In subjective encounters between police officers and drivers in Massachusetts, the Boston Globe reports, the difference between a costly ticket and a pain-free warning is closely linked with the race, sex, and age of the driver. On city boulevards and rural lanes, whites are far more likely than minorities to receive written warnings instead of tickets when stopped for identical traffic offenses, found a Globe study of newly released state records. Women, especially young women, get breaks that aren’t afforded to men. The price tag for this unequal treatment amounts to an estimated $25 million a year in traffic fines and higher insurance premiums.
In Massachusetts, the most routine police use of discretion – writing a ticket or a warning – points to a subtler side effect: the economic impact on minorities and men, who are hit with fines and insurance surcharges that others avoid.
Statewide, when local police cited drivers for speeding 45 m.p.h. in a 30 m.p.h. zone, the most common offense, whites drove away with a ticket 31 percent of the time, while 49 percent of minorities received a ticket.
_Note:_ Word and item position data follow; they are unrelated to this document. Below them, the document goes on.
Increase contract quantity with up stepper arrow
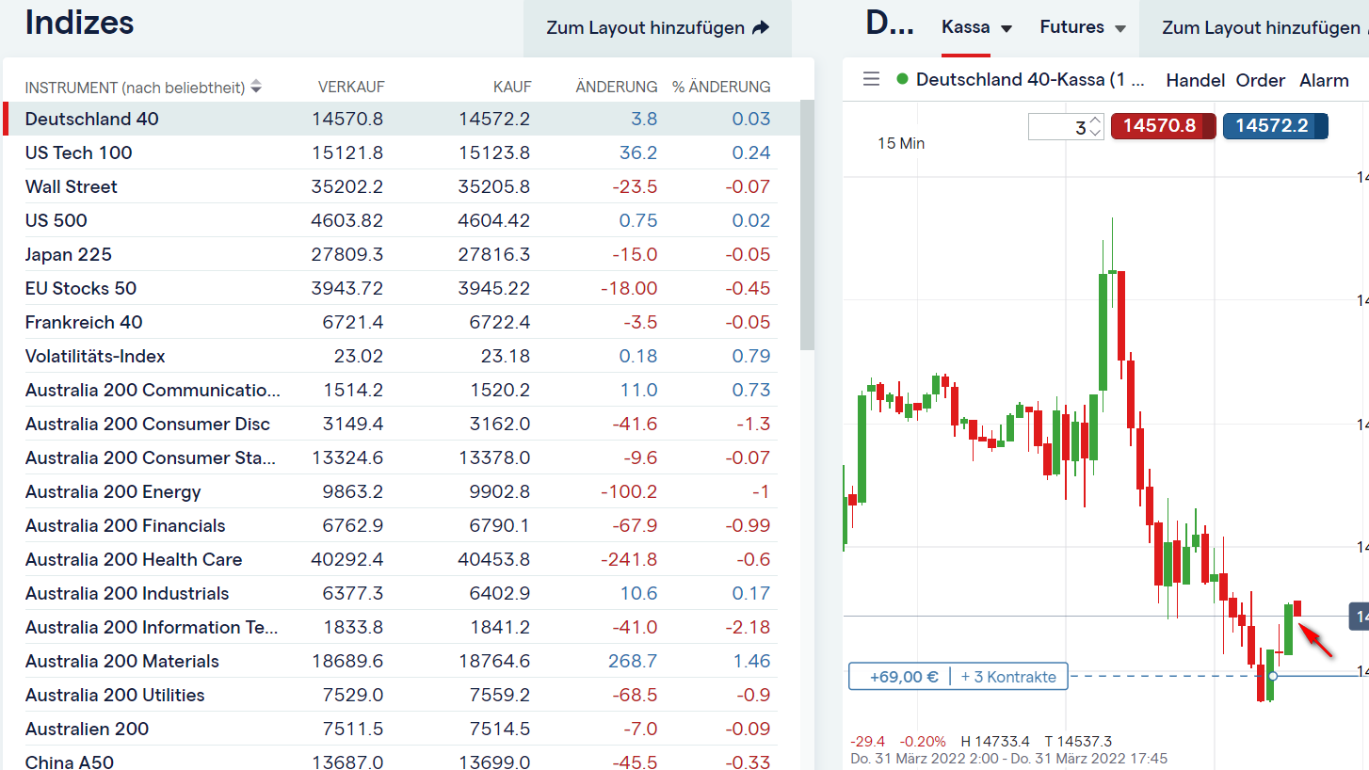click(x=1095, y=120)
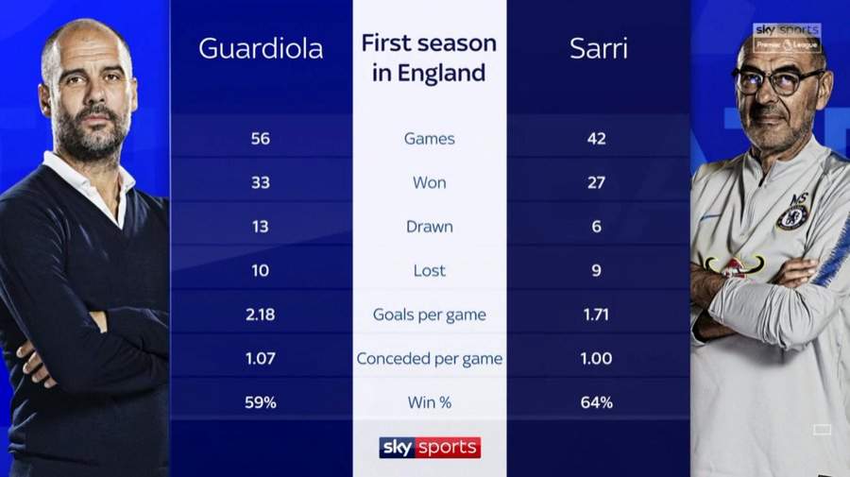Click the small rectangle icon at lower right
The image size is (850, 477).
point(822,430)
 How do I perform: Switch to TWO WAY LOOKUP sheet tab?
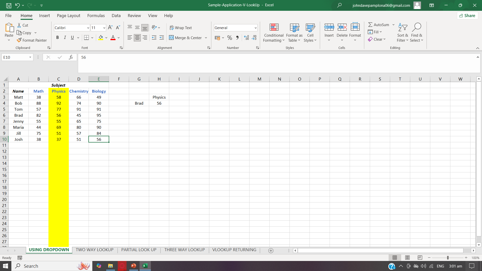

The figures are based on an analysis of 166,000 tickets and warnings from every police department in the state in a two-month period, April and May of 2001. These were the only months for which the state collected all warnings as part of a test for profiling. The records reveal a tiered system of ticketing. Local police allow white women to drive faster without penalty, while reserving the harshest treatment for minority men. When drivers went 45 m.p.h. in a 30 m.p.h. zone, white women were ticketed 28 percent of the time in the two sample months; white men, 34 percent; minority women, 44 percent; and minority men, 52 percent.
The striking exception to this pattern was the Massachusetts State Police. The records show that troopers gave almost exactly equal treatment to all drivers, regardless of race, sex, or age. The chief law enforcement officer in the state, Edward A. Flynn, said the Globe’s findings should send a wake-up call to every police chief. “I bet an awful lot of cops, if they looked at their own data, would be personally shocked that they had produced these statistics,” said Flynn, the secretary of public safety.
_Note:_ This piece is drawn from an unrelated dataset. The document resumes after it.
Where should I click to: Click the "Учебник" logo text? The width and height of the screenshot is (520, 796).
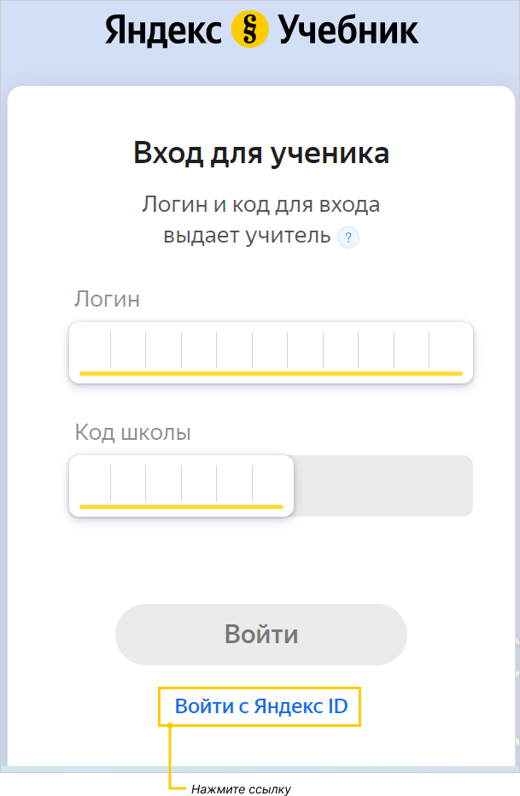(348, 31)
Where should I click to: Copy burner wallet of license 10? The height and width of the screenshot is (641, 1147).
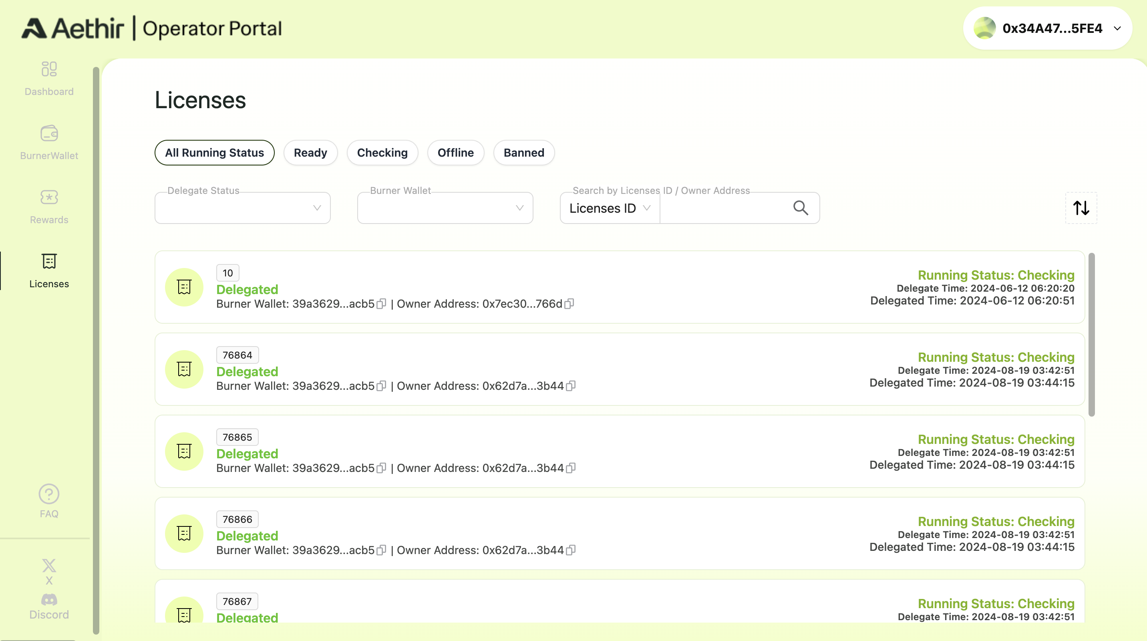(x=381, y=304)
In the second part of its “Speed Trap” series, the Globe reports that when a Massachusetts officer opens a citation book, writing a ticket or a warning is basically a flip of a coin. Police warned fully half of the drivers who were cited for violating a traffic law – a rate higher than in other states that have tallied warnings.
A driver’s true odds of catching a break vary wildly from town to town, and from officer to officer. While the Globe found dozens of drivers who were warned for speeding more than 30 miles per hour over the limit, dozens of others were ticketed for speeding by just 1, 2, or 3 miles per hour.
Some communities ticketed almost all speeders cited; some, next to none. In Chelsea, 87 percent of speeders were ticketed during the two-month study period; in neighboring Everett, only 25 percent were ticketed.